Instructions to follow —
Every line in the listing is to be echoed verbatim.

Information given —
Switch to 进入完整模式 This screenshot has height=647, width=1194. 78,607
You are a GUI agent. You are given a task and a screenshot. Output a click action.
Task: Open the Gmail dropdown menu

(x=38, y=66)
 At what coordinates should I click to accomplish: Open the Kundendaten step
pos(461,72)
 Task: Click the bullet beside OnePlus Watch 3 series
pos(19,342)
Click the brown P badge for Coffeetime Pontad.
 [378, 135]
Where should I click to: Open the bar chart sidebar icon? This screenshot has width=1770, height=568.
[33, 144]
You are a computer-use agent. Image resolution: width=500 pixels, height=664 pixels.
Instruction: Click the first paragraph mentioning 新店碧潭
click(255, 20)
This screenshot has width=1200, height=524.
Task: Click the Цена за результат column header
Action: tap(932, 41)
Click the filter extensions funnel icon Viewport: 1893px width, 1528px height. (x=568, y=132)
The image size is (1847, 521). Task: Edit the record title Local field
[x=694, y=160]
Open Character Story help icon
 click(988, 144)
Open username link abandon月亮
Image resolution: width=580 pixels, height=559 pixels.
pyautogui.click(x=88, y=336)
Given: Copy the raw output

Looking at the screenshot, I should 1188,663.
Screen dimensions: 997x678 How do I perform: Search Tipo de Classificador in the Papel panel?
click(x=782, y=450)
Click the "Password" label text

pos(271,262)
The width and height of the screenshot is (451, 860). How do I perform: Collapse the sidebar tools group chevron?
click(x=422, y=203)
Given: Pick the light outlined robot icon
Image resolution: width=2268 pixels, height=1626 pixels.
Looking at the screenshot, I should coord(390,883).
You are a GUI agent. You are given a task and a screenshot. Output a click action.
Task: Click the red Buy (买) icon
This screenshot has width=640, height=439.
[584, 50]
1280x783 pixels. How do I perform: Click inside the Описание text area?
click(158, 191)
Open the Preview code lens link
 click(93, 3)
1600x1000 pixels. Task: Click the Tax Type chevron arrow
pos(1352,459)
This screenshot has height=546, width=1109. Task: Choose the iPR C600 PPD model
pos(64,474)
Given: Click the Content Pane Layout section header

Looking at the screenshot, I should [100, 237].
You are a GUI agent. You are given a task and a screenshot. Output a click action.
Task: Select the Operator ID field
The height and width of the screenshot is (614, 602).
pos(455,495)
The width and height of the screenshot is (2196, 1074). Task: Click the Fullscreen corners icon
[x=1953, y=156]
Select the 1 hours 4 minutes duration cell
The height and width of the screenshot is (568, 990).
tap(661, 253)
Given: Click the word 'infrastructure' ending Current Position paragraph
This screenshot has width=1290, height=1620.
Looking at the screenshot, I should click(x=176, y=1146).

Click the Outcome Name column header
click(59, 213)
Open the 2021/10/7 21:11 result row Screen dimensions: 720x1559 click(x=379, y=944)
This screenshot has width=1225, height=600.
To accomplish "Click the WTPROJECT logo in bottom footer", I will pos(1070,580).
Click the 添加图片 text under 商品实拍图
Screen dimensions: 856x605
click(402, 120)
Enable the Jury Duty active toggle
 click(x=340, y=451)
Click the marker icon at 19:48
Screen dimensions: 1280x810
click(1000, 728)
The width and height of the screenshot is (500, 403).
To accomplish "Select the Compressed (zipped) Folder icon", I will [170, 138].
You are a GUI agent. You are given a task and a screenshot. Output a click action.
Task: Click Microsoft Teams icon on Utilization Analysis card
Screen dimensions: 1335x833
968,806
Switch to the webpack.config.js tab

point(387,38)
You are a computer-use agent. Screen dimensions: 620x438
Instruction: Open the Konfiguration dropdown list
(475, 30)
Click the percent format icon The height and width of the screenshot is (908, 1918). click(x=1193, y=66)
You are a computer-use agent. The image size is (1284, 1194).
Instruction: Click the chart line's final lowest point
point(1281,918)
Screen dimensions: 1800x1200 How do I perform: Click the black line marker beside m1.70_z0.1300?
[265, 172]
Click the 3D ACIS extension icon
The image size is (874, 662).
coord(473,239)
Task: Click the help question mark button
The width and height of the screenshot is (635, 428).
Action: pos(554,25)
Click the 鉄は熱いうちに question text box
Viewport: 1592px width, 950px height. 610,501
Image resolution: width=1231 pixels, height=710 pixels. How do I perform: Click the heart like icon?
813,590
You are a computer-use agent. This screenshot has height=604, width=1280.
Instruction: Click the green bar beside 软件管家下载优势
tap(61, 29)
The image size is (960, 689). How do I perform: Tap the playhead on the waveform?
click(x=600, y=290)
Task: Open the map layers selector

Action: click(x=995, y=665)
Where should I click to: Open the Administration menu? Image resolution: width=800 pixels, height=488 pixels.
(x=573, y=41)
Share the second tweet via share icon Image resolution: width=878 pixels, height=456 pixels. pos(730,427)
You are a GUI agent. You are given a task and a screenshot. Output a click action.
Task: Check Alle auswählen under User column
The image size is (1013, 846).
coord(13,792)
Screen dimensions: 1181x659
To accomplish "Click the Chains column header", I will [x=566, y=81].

Solution —
Switch to 进入完整模式 This screenshot has height=647, width=1194. 78,607
You are a GUI agent. You are given a task and a screenshot. Output a click action.
Task: Open the Gmail dropdown menu

(x=38, y=66)
 At what coordinates should I click to accomplish: Open the Kundendaten step
pos(461,72)
 Task: Click the bullet beside OnePlus Watch 3 series
pos(19,342)
Click the brown P badge for Coffeetime Pontad.
 [378, 135]
Where should I click to: Open the bar chart sidebar icon? This screenshot has width=1770, height=568.
[33, 144]
You are a computer-use agent. Image resolution: width=500 pixels, height=664 pixels.
Instruction: Click the first paragraph mentioning 新店碧潭
click(255, 20)
This screenshot has width=1200, height=524.
Task: Click the Цена за результат column header
Action: tap(932, 41)
Click the filter extensions funnel icon Viewport: 1893px width, 1528px height. (x=568, y=132)
The image size is (1847, 521). Task: Edit the record title Local field
[x=694, y=160]
Open Character Story help icon
 click(988, 144)
Open username link abandon月亮
Image resolution: width=580 pixels, height=559 pixels.
pyautogui.click(x=88, y=336)
Given: Copy the raw output

Looking at the screenshot, I should 1188,663.
Screen dimensions: 997x678 How do I perform: Search Tipo de Classificador in the Papel panel?
click(x=782, y=450)
Click the "Password" label text

pos(271,262)
The width and height of the screenshot is (451, 860). How do I perform: Collapse the sidebar tools group chevron?
click(x=422, y=203)
Given: Pick the light outlined robot icon
Image resolution: width=2268 pixels, height=1626 pixels.
Looking at the screenshot, I should coord(390,883).
You are a GUI agent. You are given a task and a screenshot. Output a click action.
Task: Click the red Buy (买) icon
This screenshot has width=640, height=439.
[584, 50]
1280x783 pixels. How do I perform: Click inside the Описание text area?
click(158, 191)
Open the Preview code lens link
 click(93, 3)
1600x1000 pixels. Task: Click the Tax Type chevron arrow
pos(1352,459)
This screenshot has height=546, width=1109. Task: Choose the iPR C600 PPD model
pos(64,474)
Given: Click the Content Pane Layout section header

Looking at the screenshot, I should [100, 237].
You are a GUI agent. You are given a task and a screenshot. Output a click action.
Task: Select the Operator ID field
The height and width of the screenshot is (614, 602).
pos(455,495)
The width and height of the screenshot is (2196, 1074). Task: Click the Fullscreen corners icon
[x=1953, y=156]
Select the 1 hours 4 minutes duration cell
The height and width of the screenshot is (568, 990).
tap(661, 253)
Given: Click the word 'infrastructure' ending Current Position paragraph
This screenshot has width=1290, height=1620.
Looking at the screenshot, I should click(x=176, y=1146).

Click the Outcome Name column header
click(59, 213)
Open the 2021/10/7 21:11 result row Screen dimensions: 720x1559 click(x=379, y=944)
This screenshot has width=1225, height=600.
To accomplish "Click the WTPROJECT logo in bottom footer", I will pos(1070,580).
Click the 添加图片 text under 商品实拍图
Screen dimensions: 856x605
click(402, 120)
Enable the Jury Duty active toggle
 click(x=340, y=451)
Click the marker icon at 19:48
Screen dimensions: 1280x810
click(1000, 728)
The width and height of the screenshot is (500, 403).
To accomplish "Select the Compressed (zipped) Folder icon", I will [170, 138].
You are a GUI agent. You are given a task and a screenshot. Output a click action.
Task: Click Microsoft Teams icon on Utilization Analysis card
Screen dimensions: 1335x833
968,806
Switch to the webpack.config.js tab

point(387,38)
You are a computer-use agent. Screen dimensions: 620x438
Instruction: Open the Konfiguration dropdown list
(475, 30)
Click the percent format icon The height and width of the screenshot is (908, 1918). click(x=1193, y=66)
You are a computer-use agent. The image size is (1284, 1194).
Instruction: Click the chart line's final lowest point
point(1281,918)
Screen dimensions: 1800x1200 How do I perform: Click the black line marker beside m1.70_z0.1300?
[265, 172]
Click the 3D ACIS extension icon
The image size is (874, 662).
coord(473,239)
Task: Click the help question mark button
The width and height of the screenshot is (635, 428).
Action: pos(554,25)
Click the 鉄は熱いうちに question text box
Viewport: 1592px width, 950px height. 610,501
Image resolution: width=1231 pixels, height=710 pixels. How do I perform: Click the heart like icon?
813,590
You are a computer-use agent. This screenshot has height=604, width=1280.
Instruction: Click the green bar beside 软件管家下载优势
tap(61, 29)
The image size is (960, 689). How do I perform: Tap the playhead on the waveform?
click(x=600, y=290)
Task: Open the map layers selector

Action: click(x=995, y=665)
Where should I click to: Open the Administration menu? Image resolution: width=800 pixels, height=488 pixels.
(x=573, y=41)
Share the second tweet via share icon Image resolution: width=878 pixels, height=456 pixels. pos(730,427)
You are a GUI agent. You are given a task and a screenshot. Output a click action.
Task: Check Alle auswählen under User column
The image size is (1013, 846).
coord(13,792)
Screen dimensions: 1181x659
To accomplish "Click the Chains column header", I will [x=566, y=81].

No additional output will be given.